Ogni iniziativa a sostegno di chi affronta e si oppone a viso aperto all’arroganza e alla violenza della ‘ndrangheta è ovviamente un segnale positivo. Ma mi chiedo dove sia il vero problema e perché troppo spesso l’iniziativa di introdurre modalità di risoluzione di gravi criticità debba venire dalle vittime e non da chi siede nei luoghi preposti alla gestione istituzionale della lotta alla mafia. Cos’è più difficile: individuare, adottare e realizzare forme di premialità, di sostegno, o invece, a causa di un sistema che si è rivelato completamente inadeguato, restituire la vita e il lavoro a chi denuncia? La ‘ndrangheta esercita il proprio potere colpendo tutti… addirittura ha imposto un cartello per il prezzo del pane. Non è un problema solo dell’imprenditoria.
Il piccolo commerciante che denuncia l’estorsione spesso riferisce di perdere la clientela, anche per una forma di condizionamento ambientale che schiaccia ogni tentativo di ripartenza. Non ci sono soluzioni facili, soprattutto quando a mancare è uno Stato forte a fianco dei suoi cittadini, che non sia perennemente sotto scacco della criminalità organizzata.

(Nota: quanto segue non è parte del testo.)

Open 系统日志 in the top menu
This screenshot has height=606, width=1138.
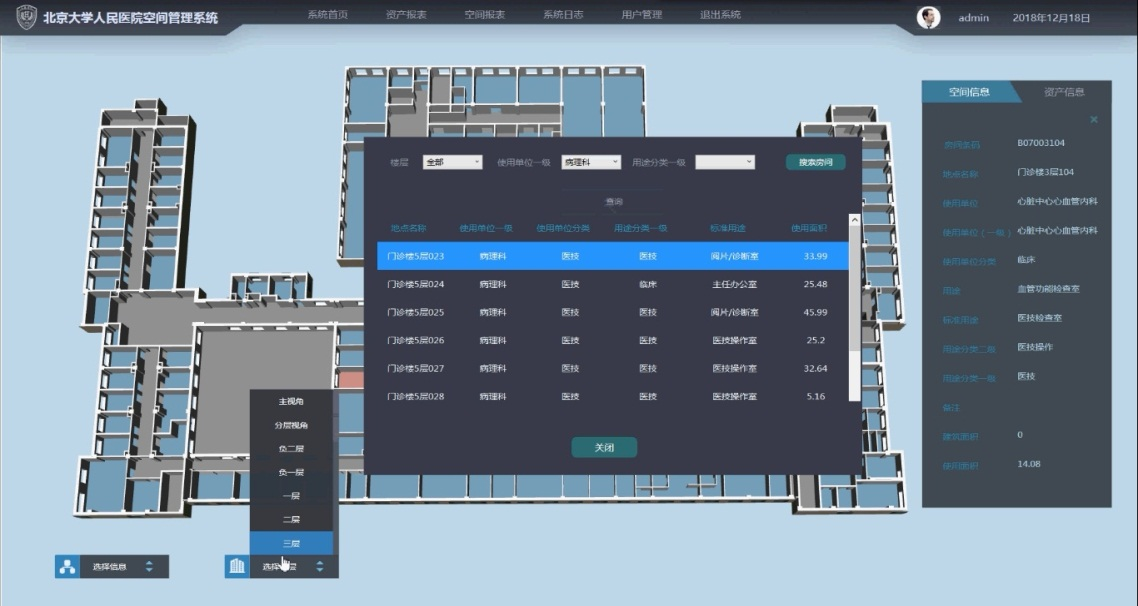click(x=563, y=16)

Ai testimoni di giustizia andrebbe garantita la sicurezza senza l’isolamento, senza l’esilio e assicurata la ripresa lavorativa, per riallacciare la propria vita là dove si era interrotta a causa delle violenze subite.
Finora però ci sono state solo parole. La condizione dei testimoni di giustizia è ancora inaccettabile: soli, isolati, in alcuni casi come il mio anche esiliati, e senza prospettive di futuro.
Ognuno ha le sue responsabilità. In particolare chiedo: cosa ha fatto la Regione Calabria a sostegno dei testimoni di giustizia calabresi? C’è sempre tempo per fare… ma la speranza, dopo una vita trascorsa come la mia, comincia irrimediabilmente ad affievolirsi.